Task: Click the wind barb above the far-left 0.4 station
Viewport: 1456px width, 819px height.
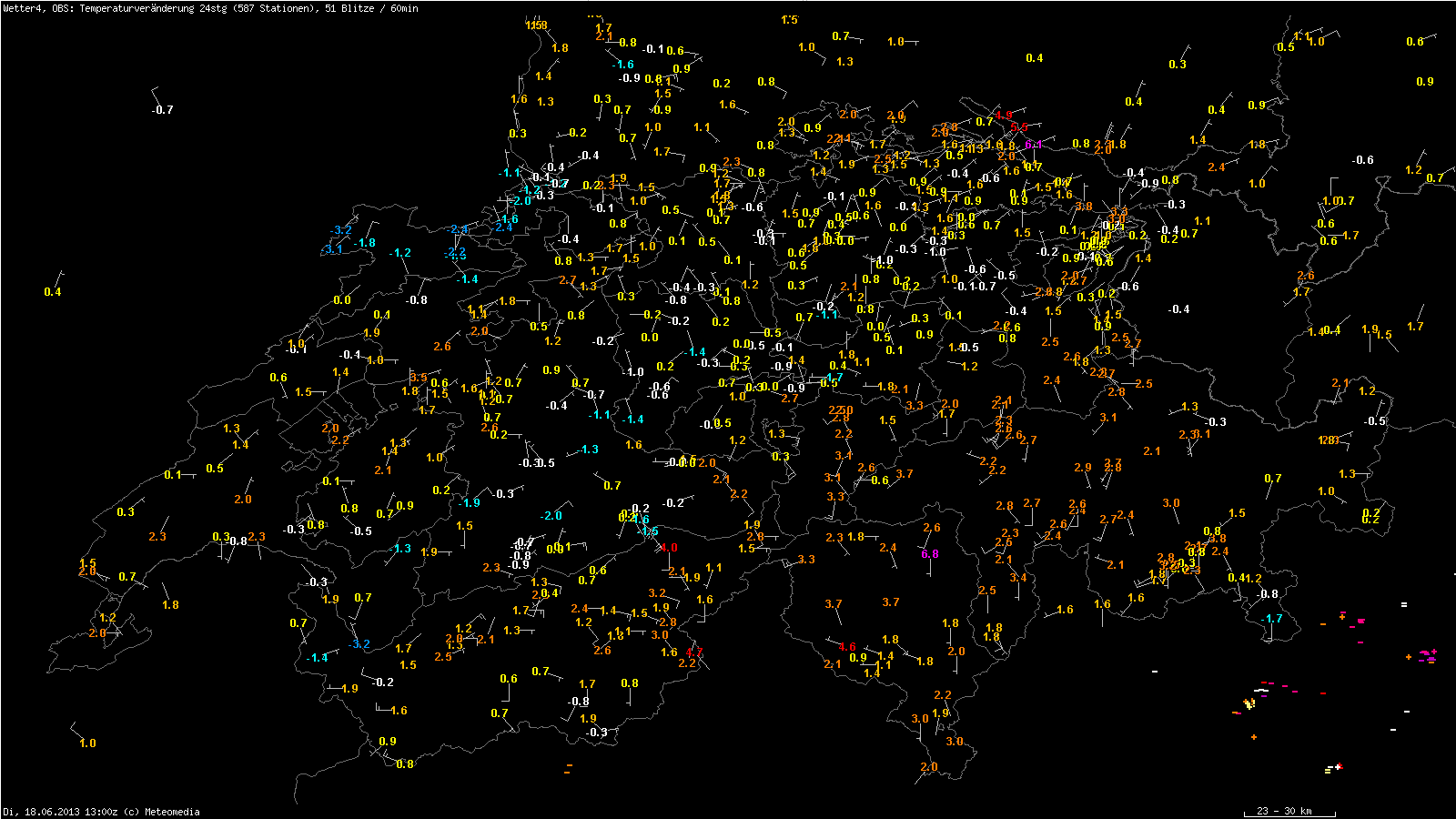Action: (58, 278)
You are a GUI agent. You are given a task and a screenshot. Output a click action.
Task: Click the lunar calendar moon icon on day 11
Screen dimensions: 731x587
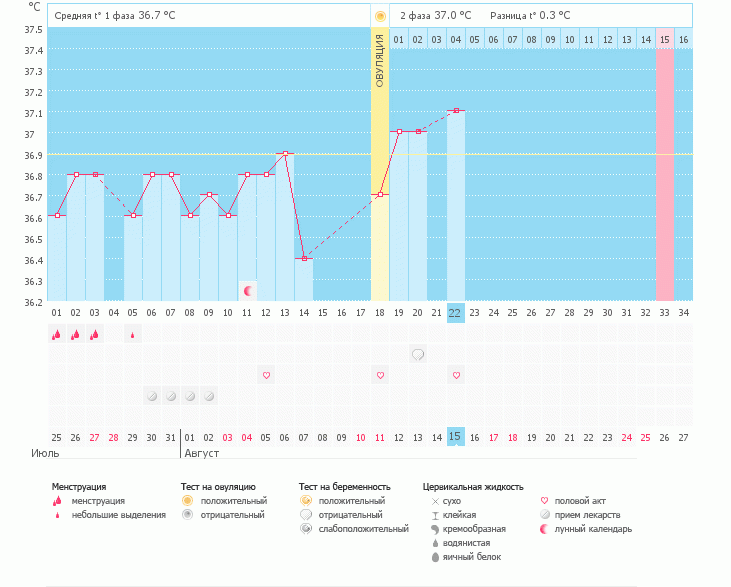(x=247, y=291)
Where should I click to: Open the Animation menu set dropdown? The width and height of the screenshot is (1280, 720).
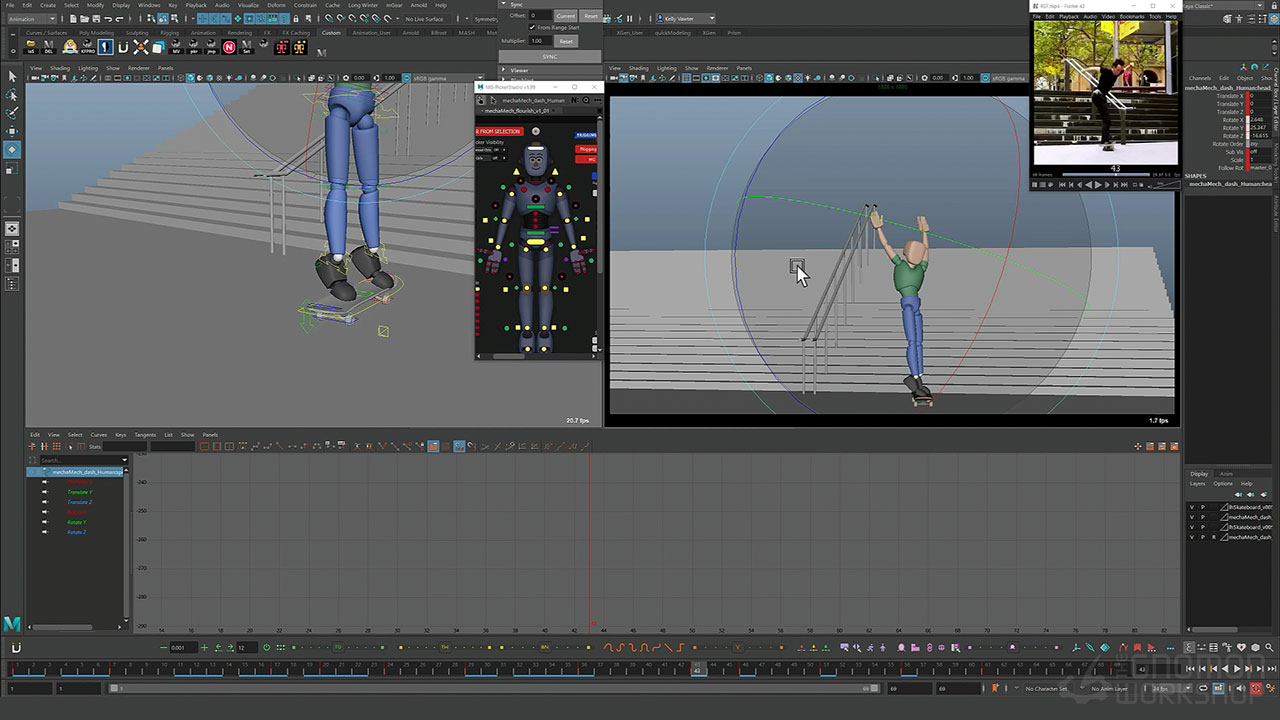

+--

== EXERCISE PROMPT ==
Exclude images. Return the data above verbatim.

== ANSWER BELOW ==
Task: Click the wind barb above the far-left 0.4 station
Viewport: 1456px width, 819px height.
Action: (58, 278)
You are a GUI agent. You are given a task and a screenshot. Output a click action.
Task: Click the lunar calendar moon icon on day 11
Screen dimensions: 731x587
(x=247, y=291)
Where should I click to: Open the Animation menu set dropdown? The width and height of the screenshot is (1280, 720).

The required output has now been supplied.